**TASK DIRECTIONS:**
All of the records are to be reproduced exactly.

**DATA UNDER STUDY:**
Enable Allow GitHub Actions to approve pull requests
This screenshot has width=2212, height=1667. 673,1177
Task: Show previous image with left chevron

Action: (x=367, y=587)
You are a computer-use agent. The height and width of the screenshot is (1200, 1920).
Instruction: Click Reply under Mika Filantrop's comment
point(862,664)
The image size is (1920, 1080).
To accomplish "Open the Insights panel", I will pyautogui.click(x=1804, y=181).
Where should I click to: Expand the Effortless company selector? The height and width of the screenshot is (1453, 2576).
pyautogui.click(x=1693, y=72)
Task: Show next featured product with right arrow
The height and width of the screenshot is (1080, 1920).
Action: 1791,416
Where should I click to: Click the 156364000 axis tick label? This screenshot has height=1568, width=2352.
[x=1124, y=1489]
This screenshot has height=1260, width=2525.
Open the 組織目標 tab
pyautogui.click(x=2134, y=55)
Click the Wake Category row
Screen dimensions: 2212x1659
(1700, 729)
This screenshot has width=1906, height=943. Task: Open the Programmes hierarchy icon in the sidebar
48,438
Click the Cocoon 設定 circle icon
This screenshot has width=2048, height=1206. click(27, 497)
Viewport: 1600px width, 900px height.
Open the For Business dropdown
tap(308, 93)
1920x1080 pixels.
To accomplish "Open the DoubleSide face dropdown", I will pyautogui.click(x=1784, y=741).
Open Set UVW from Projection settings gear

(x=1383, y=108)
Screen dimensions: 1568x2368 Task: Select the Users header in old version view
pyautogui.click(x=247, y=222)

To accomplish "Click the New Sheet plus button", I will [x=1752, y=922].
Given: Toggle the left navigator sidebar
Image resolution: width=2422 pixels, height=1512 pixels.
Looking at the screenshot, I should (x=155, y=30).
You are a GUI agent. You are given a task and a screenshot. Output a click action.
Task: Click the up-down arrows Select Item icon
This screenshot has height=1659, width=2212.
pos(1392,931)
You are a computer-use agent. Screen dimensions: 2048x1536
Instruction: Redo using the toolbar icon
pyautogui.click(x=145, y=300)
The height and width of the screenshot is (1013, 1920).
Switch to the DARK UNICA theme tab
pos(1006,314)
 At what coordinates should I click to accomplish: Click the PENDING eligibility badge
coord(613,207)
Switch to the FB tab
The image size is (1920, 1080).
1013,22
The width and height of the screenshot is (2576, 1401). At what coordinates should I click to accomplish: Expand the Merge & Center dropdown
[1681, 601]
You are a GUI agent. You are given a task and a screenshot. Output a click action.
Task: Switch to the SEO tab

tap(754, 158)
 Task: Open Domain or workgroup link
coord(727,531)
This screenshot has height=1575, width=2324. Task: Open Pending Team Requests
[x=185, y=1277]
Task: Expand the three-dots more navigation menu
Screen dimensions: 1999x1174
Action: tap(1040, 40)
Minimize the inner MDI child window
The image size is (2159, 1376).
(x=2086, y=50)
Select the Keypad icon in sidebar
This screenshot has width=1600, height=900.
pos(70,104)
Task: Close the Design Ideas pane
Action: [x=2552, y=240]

**WRITTEN SOLUTION:**
Enable Allow GitHub Actions to approve pull requests
This screenshot has width=2212, height=1667. 673,1177
Task: Show previous image with left chevron

Action: (x=367, y=587)
You are a computer-use agent. The height and width of the screenshot is (1200, 1920).
Instruction: Click Reply under Mika Filantrop's comment
point(862,664)
The image size is (1920, 1080).
To accomplish "Open the Insights panel", I will pyautogui.click(x=1804, y=181).
Where should I click to: Expand the Effortless company selector? The height and width of the screenshot is (1453, 2576).
pyautogui.click(x=1693, y=72)
Task: Show next featured product with right arrow
The height and width of the screenshot is (1080, 1920).
Action: 1791,416
Where should I click to: Click the 156364000 axis tick label? This screenshot has height=1568, width=2352.
[x=1124, y=1489]
This screenshot has height=1260, width=2525.
Open the 組織目標 tab
pyautogui.click(x=2134, y=55)
Click the Wake Category row
Screen dimensions: 2212x1659
(1700, 729)
This screenshot has width=1906, height=943. Task: Open the Programmes hierarchy icon in the sidebar
48,438
Click the Cocoon 設定 circle icon
This screenshot has width=2048, height=1206. click(27, 497)
Viewport: 1600px width, 900px height.
Open the For Business dropdown
tap(308, 93)
1920x1080 pixels.
To accomplish "Open the DoubleSide face dropdown", I will pyautogui.click(x=1784, y=741).
Open Set UVW from Projection settings gear

(x=1383, y=108)
Screen dimensions: 1568x2368 Task: Select the Users header in old version view
pyautogui.click(x=247, y=222)

To accomplish "Click the New Sheet plus button", I will [x=1752, y=922].
Given: Toggle the left navigator sidebar
Image resolution: width=2422 pixels, height=1512 pixels.
Looking at the screenshot, I should (x=155, y=30).
You are a GUI agent. You are given a task and a screenshot. Output a click action.
Task: Click the up-down arrows Select Item icon
This screenshot has height=1659, width=2212.
pos(1392,931)
You are a computer-use agent. Screen dimensions: 2048x1536
Instruction: Redo using the toolbar icon
pyautogui.click(x=145, y=300)
The height and width of the screenshot is (1013, 1920).
Switch to the DARK UNICA theme tab
pos(1006,314)
 At what coordinates should I click to accomplish: Click the PENDING eligibility badge
coord(613,207)
Switch to the FB tab
The image size is (1920, 1080).
1013,22
The width and height of the screenshot is (2576, 1401). At what coordinates should I click to accomplish: Expand the Merge & Center dropdown
[1681, 601]
You are a GUI agent. You are given a task and a screenshot. Output a click action.
Task: Switch to the SEO tab

tap(754, 158)
 Task: Open Domain or workgroup link
coord(727,531)
This screenshot has height=1575, width=2324. Task: Open Pending Team Requests
[x=185, y=1277]
Task: Expand the three-dots more navigation menu
Screen dimensions: 1999x1174
Action: tap(1040, 40)
Minimize the inner MDI child window
The image size is (2159, 1376).
(x=2086, y=50)
Select the Keypad icon in sidebar
This screenshot has width=1600, height=900.
pos(70,104)
Task: Close the Design Ideas pane
Action: [x=2552, y=240]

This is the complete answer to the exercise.